Unveiling the Optimal Interfacial Synergy of Plasma Modulated Trimetallic Mn-Ni-Co Phosphides: Tailoring Deposition Ratio for Complementary Water Splitting

Designing highly active, durable, and nonprecious metal-based bifunctional electrocatalysts for overall water electrolysis is of urgent scientific importance to realize sustainable hydrogen production, which remains a grand challenge. Herein, an innovative approach is demonstrated to synthesize flower-like 3D homogenous trimetallic Mn, Ni, Co phosphide catalysts directly on nickel foam via electrodeposition followed by plasma phosphidation.
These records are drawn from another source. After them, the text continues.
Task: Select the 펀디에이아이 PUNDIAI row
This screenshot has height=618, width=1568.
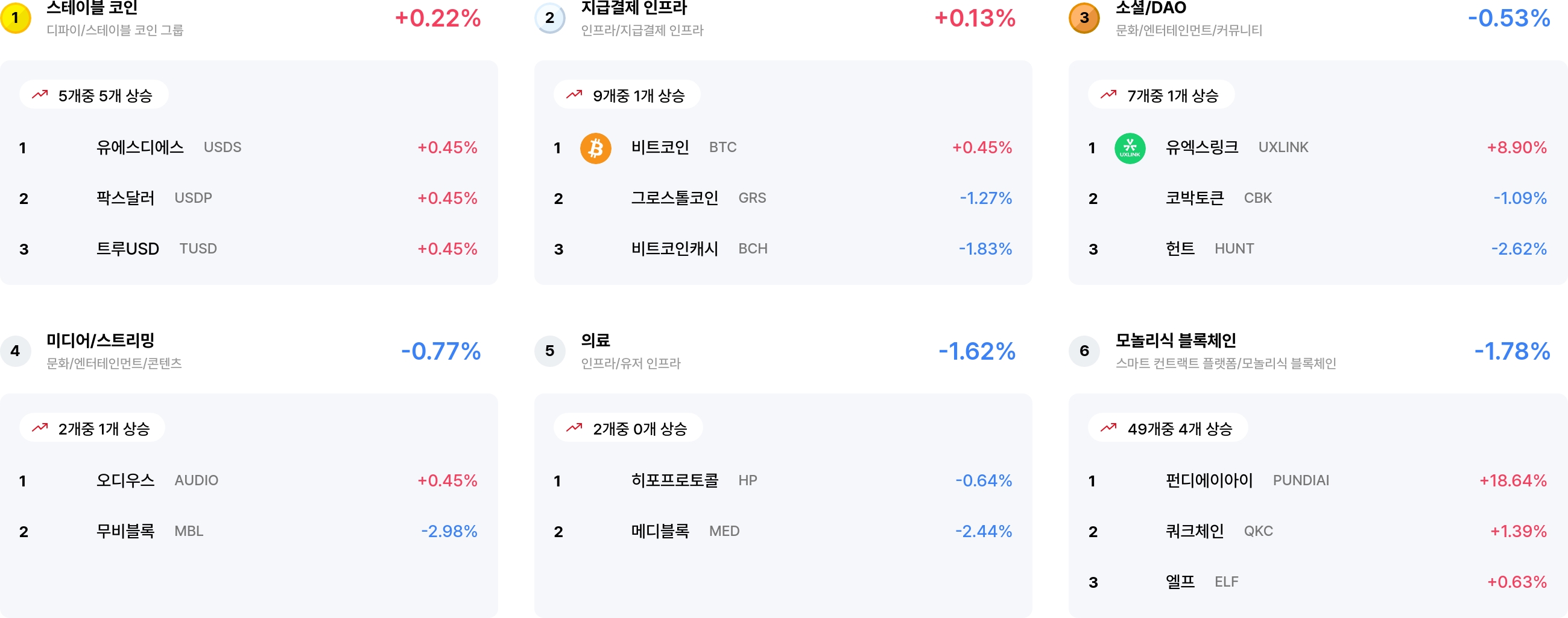Action: (1317, 480)
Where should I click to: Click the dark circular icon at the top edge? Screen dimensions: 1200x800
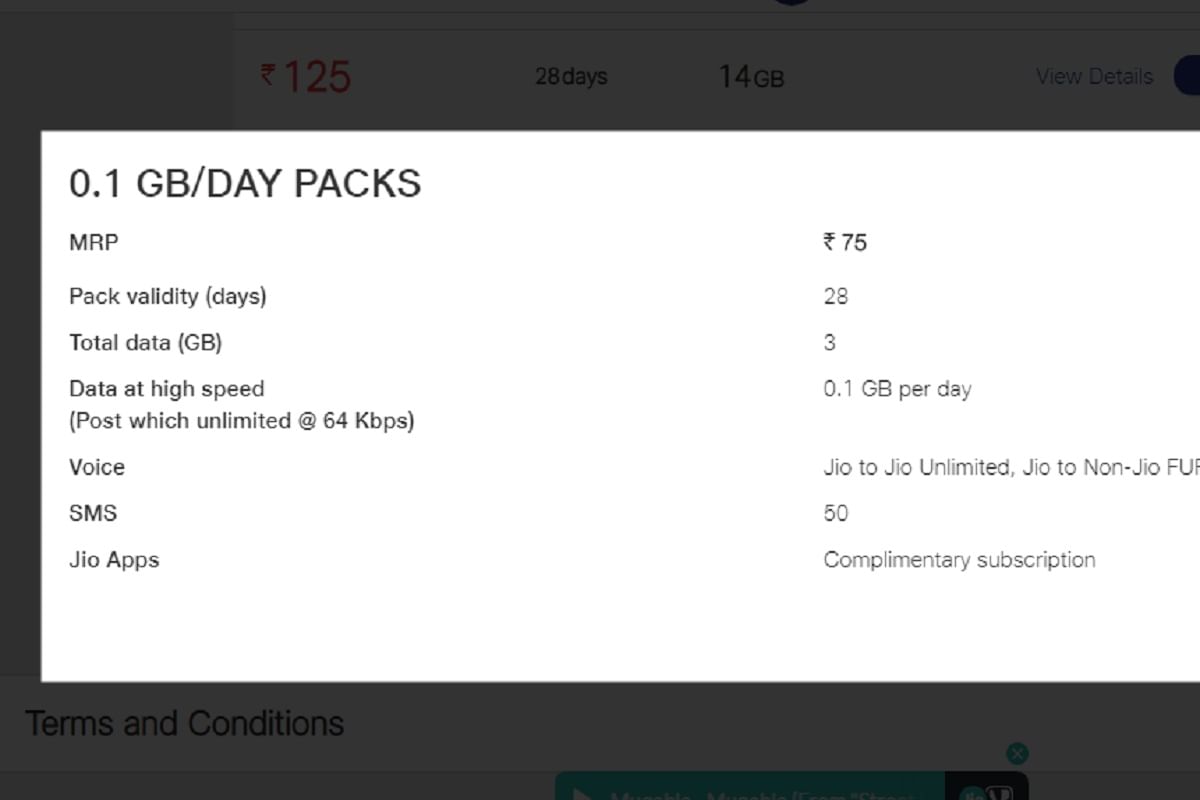pyautogui.click(x=792, y=3)
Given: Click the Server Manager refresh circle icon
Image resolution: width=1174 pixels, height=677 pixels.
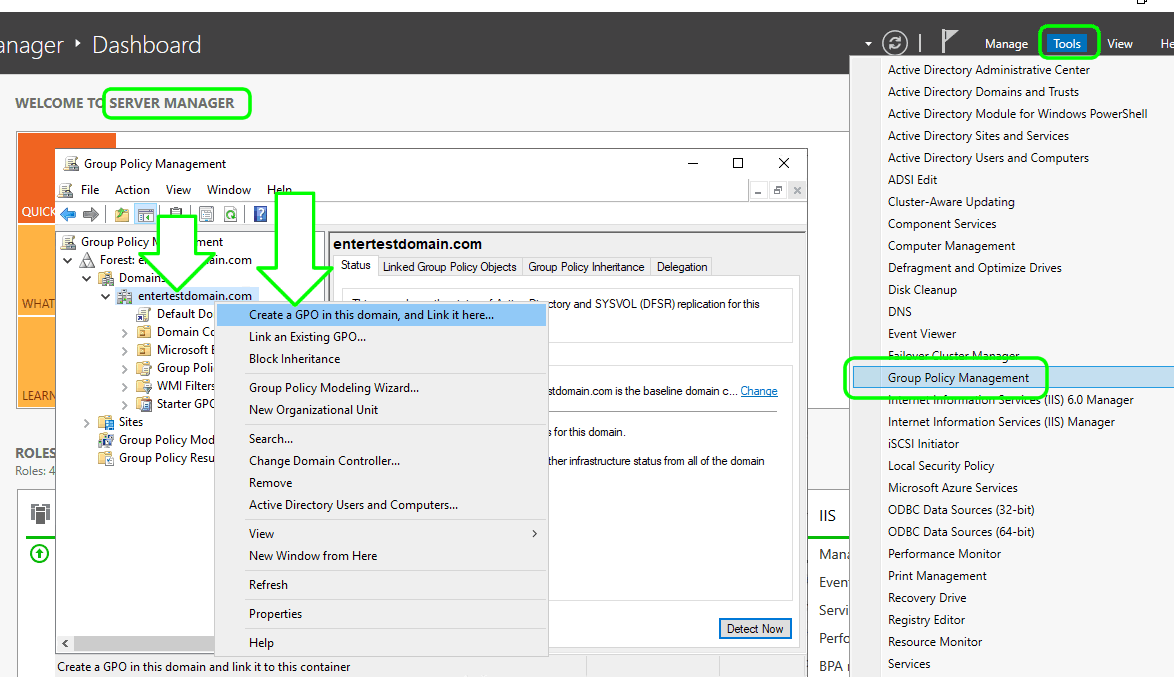Looking at the screenshot, I should click(x=895, y=43).
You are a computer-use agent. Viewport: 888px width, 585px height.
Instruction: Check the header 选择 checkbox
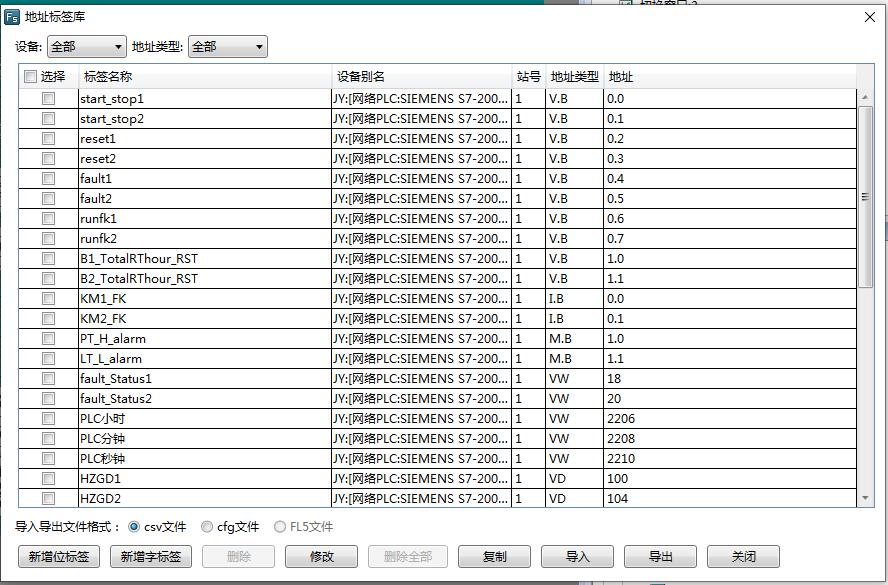click(x=27, y=76)
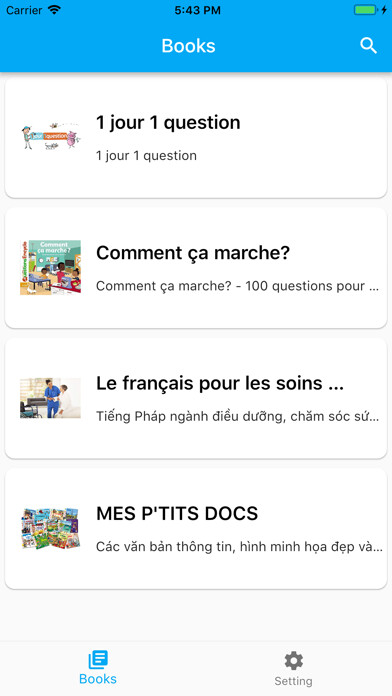
Task: Tap the MES P'TITS DOCS cover thumbnail
Action: pos(51,528)
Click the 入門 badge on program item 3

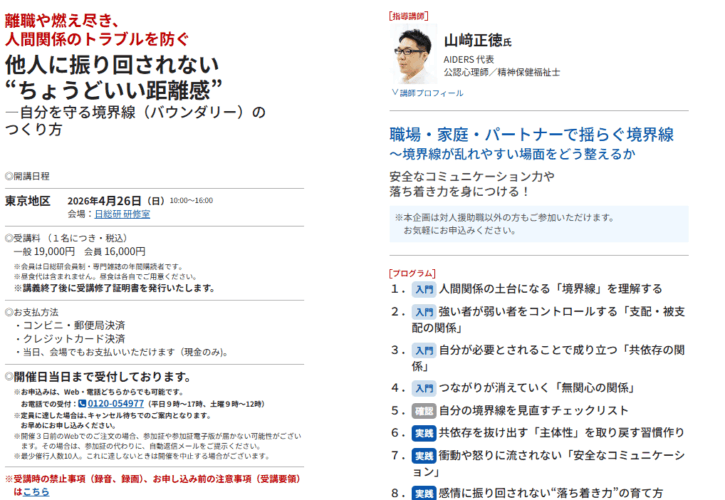(423, 350)
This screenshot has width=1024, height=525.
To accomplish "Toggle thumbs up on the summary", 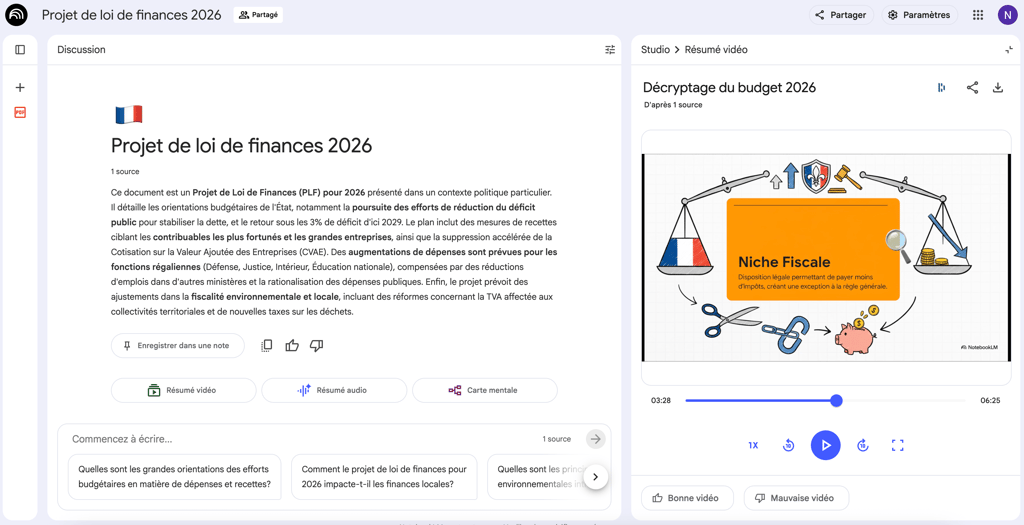I will point(292,346).
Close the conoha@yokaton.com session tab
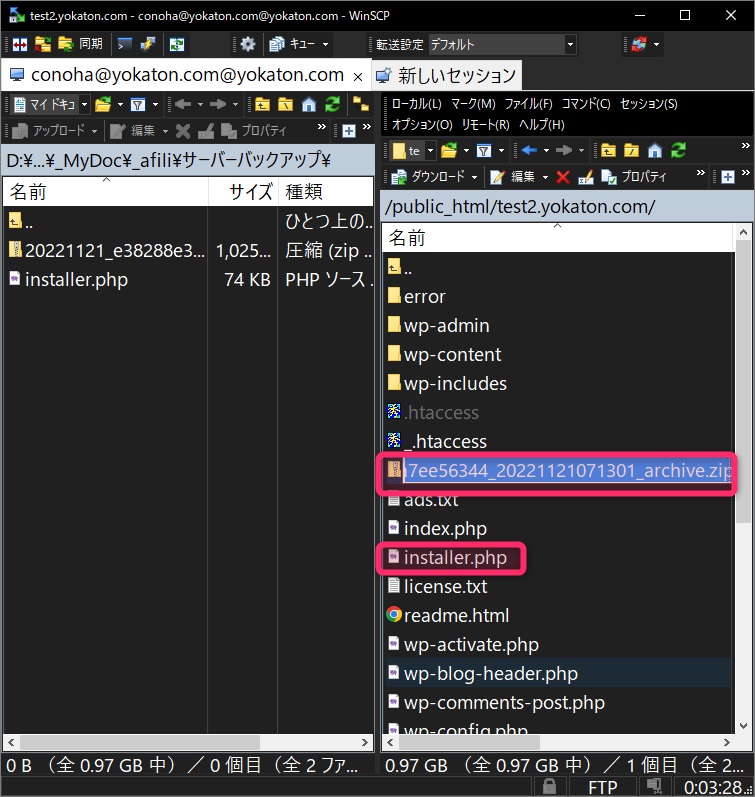 (358, 76)
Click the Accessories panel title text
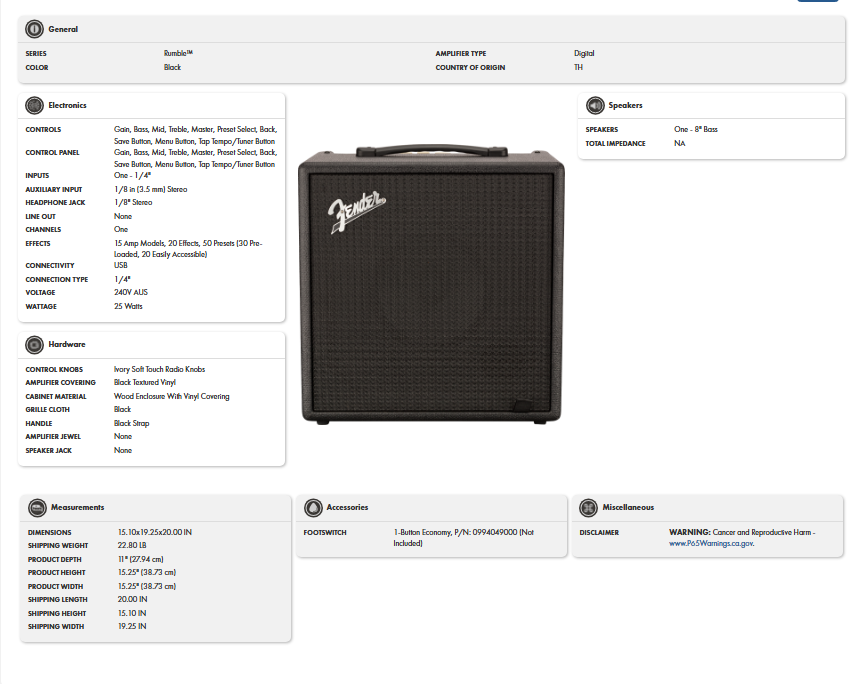Image resolution: width=860 pixels, height=684 pixels. pyautogui.click(x=348, y=507)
The electrochemical activity of the catalysts with varying Mn: Ni: Co ratios is assessed to identify the optimal composition, demonstrating that the equimolar trimetallic phosphide yields an outstanding HER catalytic performance with a current density of 10 mA/cm² at an ultra-low overpotential of ~14 mV, outperforming the best-reported electrocatalysts. This is asserted by the DFT calculations, revealing a strong interaction of the metals and the P atom, resulting in enhanced water activation and optimized G_H* values for the HER process. Moreover, this optimal composition appreciably catalyzes the OER by exposing more intrinsic active species in-situ formed on the catalyst surface during the OER. Therefore, the Mn₁-Ni₁-Co₁-P-(O)/NF catalyst exhibits a decreased overpotential of ~289 mV at 10 mA/cm². More importantly, the electrocatalyst sustains perfect durability up to 48 h at a current density of 10 mA/cm² and continued 5000 cycling stability for both HER and OER. Meanwhile, the assembled MNC-P/NF||MNC-P/NF full water electrolyzer system attains an extremely low cell voltage of 1.48 V at 10 mA/cm². Significantly, the robust stability of the overall system results in remarkable current retention of ~96% after a continuous 50 h run. Therefore, this study provides a facile design and a scalable construction of superb bifunctional ternary MNC-phosphide electrocatalysts for efficient electrochemical energy production systems.